Este artigo apresenta um panorama quantitativo da evolução das fraudes entre 2020 e 2025, descreve os métodos predominantes e analisa aspectos jurídicos e operacionais relevantes para o enfrentamento desse fenômeno, sempre considerando que a atividade criminosa opera essencialmente à margem dos sistemas bancários, explorando fragilidades humanas e comportamentais — e não vulnerabilidades técnicas das instituições financeiras.
1.1. Fraudes e perdas
Dados públicos indicam aumento das perdas decorrentes de fraudes a partir de 2021, intensificado em 2023–2024 pela multiplicação de golpes de engenharia social. O Banco Central informou perdas acumuladas no Pix de aproximadamente R$ 2,911 bilhões em 2023 e R$ 4,941 bilhões em 2024 (LAI/Banco Central). Estimativas médias de mercado apontam para cerca de R$ 10,1 bilhões em fraudes totais no país em 2024.
Importante destacar que tais valores abrangem todas as modalidades de golpe praticadas por criminosos, não se confundindo com falhas técnicas nos sistemas bancários, que permanecem sob rígidos padrões regulatórios de segurança.
1.2. Perdas por canal: Pix, cartões e outros
O Pix passou a representar parcela significativa dessas perdas em 2023–2024, refletindo seu alto volume de transações e sua popularidade entre os usuários. Fraudes envolvendo cartões e boletos seguem relevantes, mas em sua quase totalidade decorrem de manipulação direta da vítima pelo golpista, e não de violações dos sistemas das instituições financeiras.
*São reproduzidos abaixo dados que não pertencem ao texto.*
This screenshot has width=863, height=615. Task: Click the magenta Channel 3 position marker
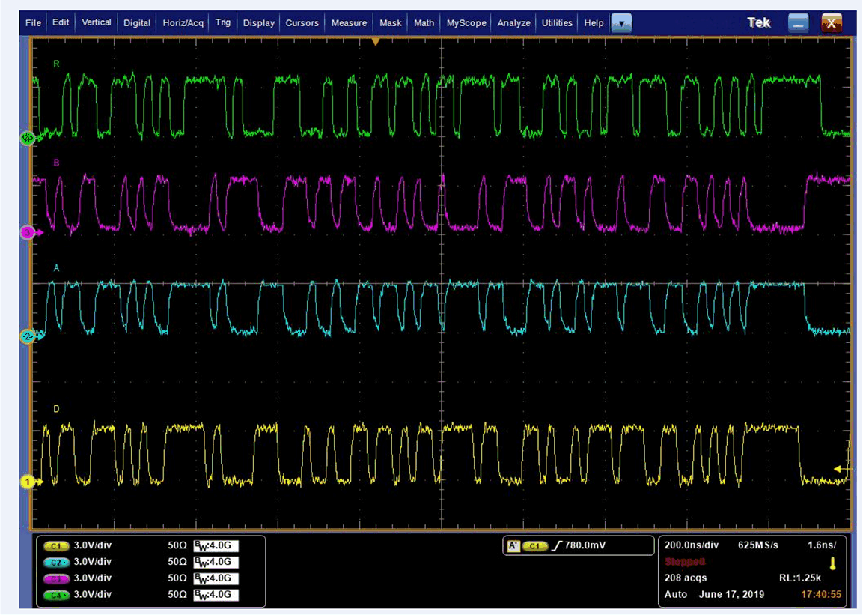click(x=28, y=232)
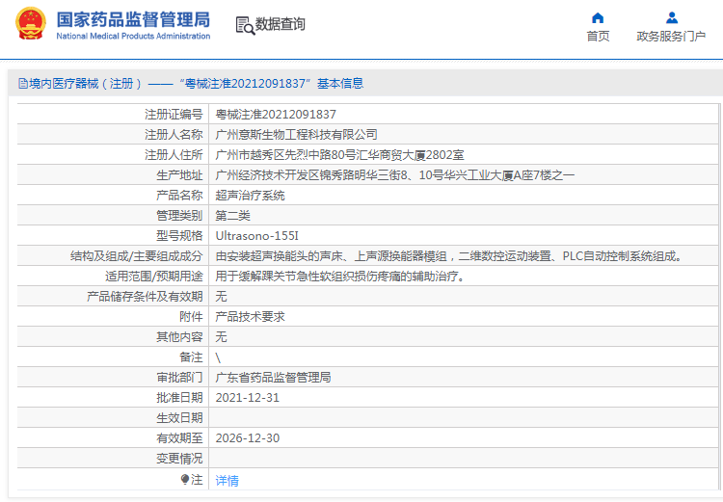Image resolution: width=723 pixels, height=502 pixels.
Task: Open the 数据查询 section label
Action: 281,25
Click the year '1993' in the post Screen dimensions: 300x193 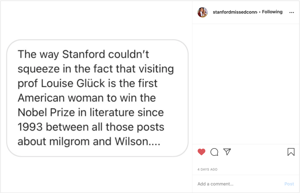[30, 127]
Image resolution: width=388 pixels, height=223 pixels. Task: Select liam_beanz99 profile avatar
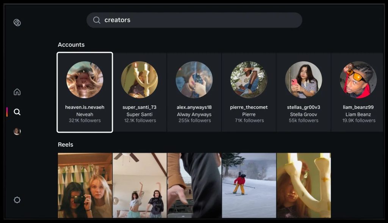tap(358, 80)
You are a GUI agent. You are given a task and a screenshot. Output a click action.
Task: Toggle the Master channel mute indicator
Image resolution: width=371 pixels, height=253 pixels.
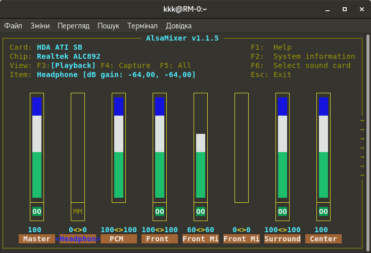point(37,211)
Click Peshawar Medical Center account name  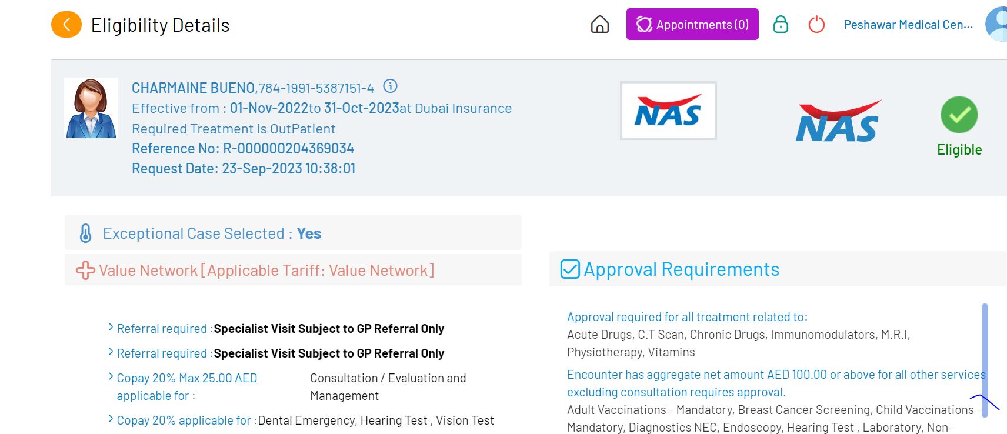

A velocidade do Pix, por exemplo, torna-se atrativa aos consumidores, mas também é explorada por criminosos que atuam fora do ambiente bancário. Por isso, medidas de segurança passam, sobretudo, por educação digital, autenticação avançada e cooperação entre agentes públicos e privados.
- Tipologia das fraudes
3.1. Phishing e páginas falsas
O phishing permanece como um dos mecanismos mais utilizados para captura de dados pessoais e senhas. O CERT.br registra milhares de páginas fraudulentas ativas anualmente. Tais páginas são mantidas e disseminadas por criminosos, operando completamente fora da estrutura dos bancos.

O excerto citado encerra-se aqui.